My experience is that everything seems very rigid and complicated at the start, but things tend to run pretty smoothly and efficiently (and sometimes, less rigidly) once the school year is under way.
Anon says
” My experience is that everything seems very rigid and complicated at the start, but things tend to run pretty smoothly and efficiently (and sometimes, less rigidly) once the school year is under way.”
This is good to hear – I do understand why some rigidity is needed for new kindergartners, it’s just a little overwhelming coming from daycare where they didn’t really care about anything we did as long as we wrote tuition checks.
anon says
I think this is pretty normal. My kids’ school also strongly prefers a consistent plan for each day of the week. They have no issue with kiddo being a car rider on Monday and Thursday and a bus rider the other 3 days, but each K teacher has 25 kids they’re trying to get into the right line at the end of the day and it’s vastly easier for them if they can just refer to the list posted in the classroom rather than having to sort through messages from all the parents about the plans for that day.

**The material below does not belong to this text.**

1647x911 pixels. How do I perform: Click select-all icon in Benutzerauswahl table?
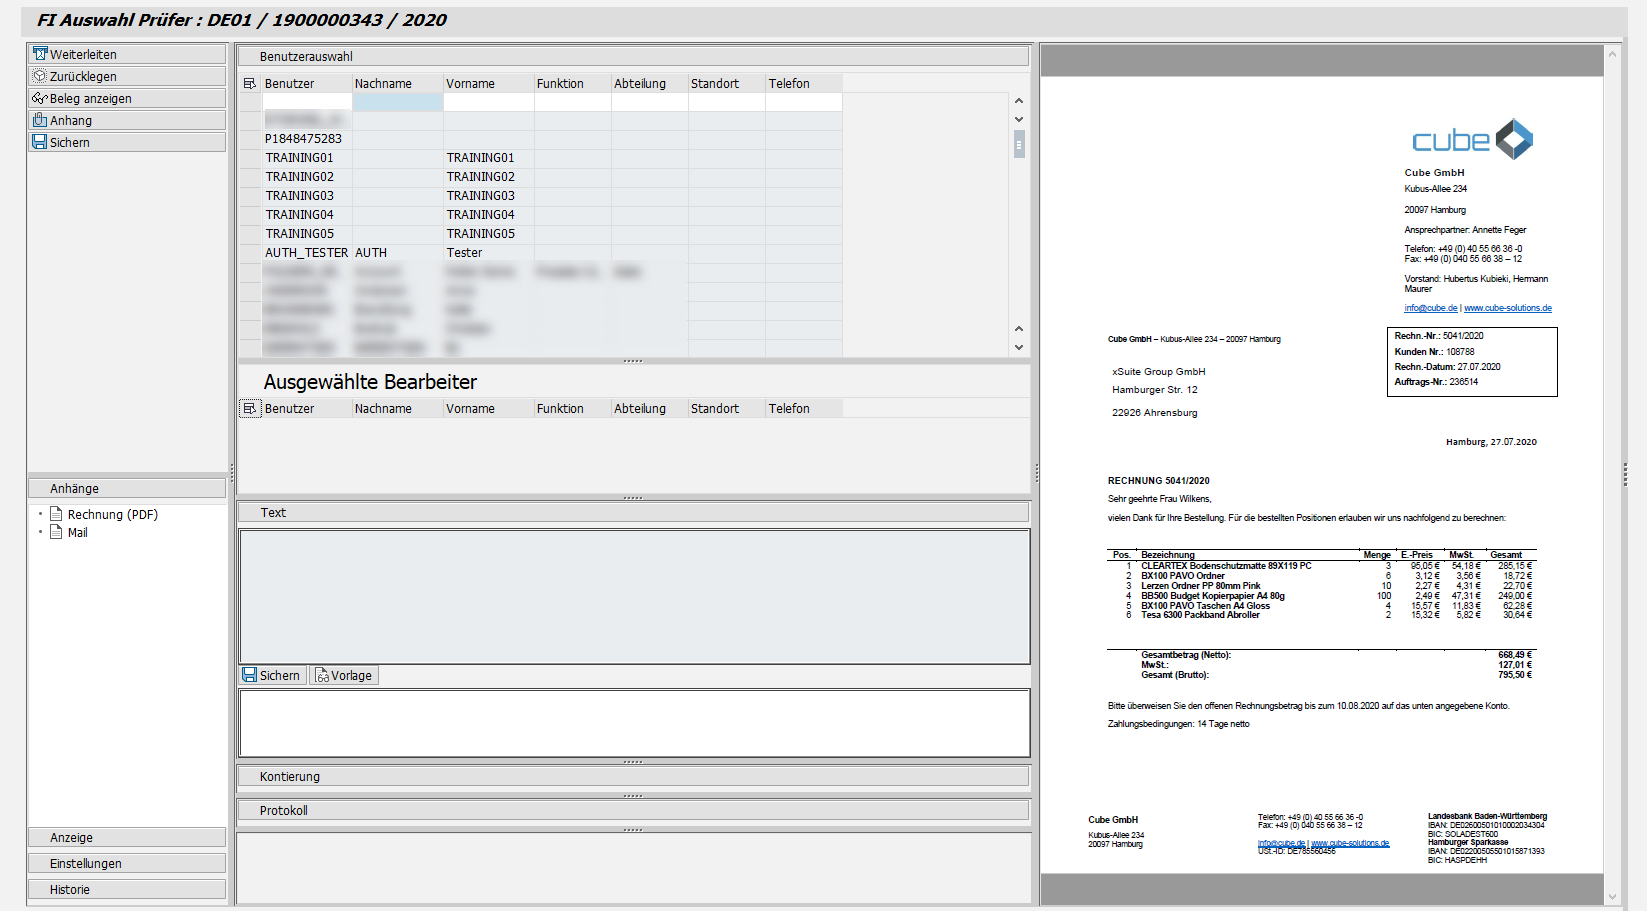(250, 84)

We definitely do one-off dismissal changes (in which case yes, we message the teacher) but doing it daily would be frowned upon.
In your case, are walkers and car riders dismissed from two different spots? At my kids’ school all those kids go into the same line, so no one actually cares which you’re doing on a given day.
Anon says
Thanks, sounds like we will need to set specific days for aftercare, but we can do that. And yes, walkers and car riders dismissed from different doors so they need to know.
anon says
Yeah, I think in that case you set up a plan that you expect to follow most of the time, and then just have to send emails of “Hi teacher, kiddo will be a car rider instead of a walker today (Monday). Thanks!”. Switching from daycare to public school can be a little bit of a shock–the admin staff really isn’t trying to make things challenging for parents, but they have a ton of kids to get in the right spots and lots of parents who get very vocally frustrated when things are messed up.
Anon says
We just got this same email and form from my kid’s school (first kiddo, rising K). We don’t have the 2 week lock out (that I don’t love – schedules and routines are new and may need to be modified?) but the rest seems on point. I’m honestly loving it – they want to know where every kid goes. It’s a safety thing, 100%. A lot of communication, but I’m here for it in this day and age.
It’s def a departure from my own upbringing but I also try to remember that my only frame of reference for elementary school was literally starting in the 1980s (’84 baby here) and the world is a vastly different place.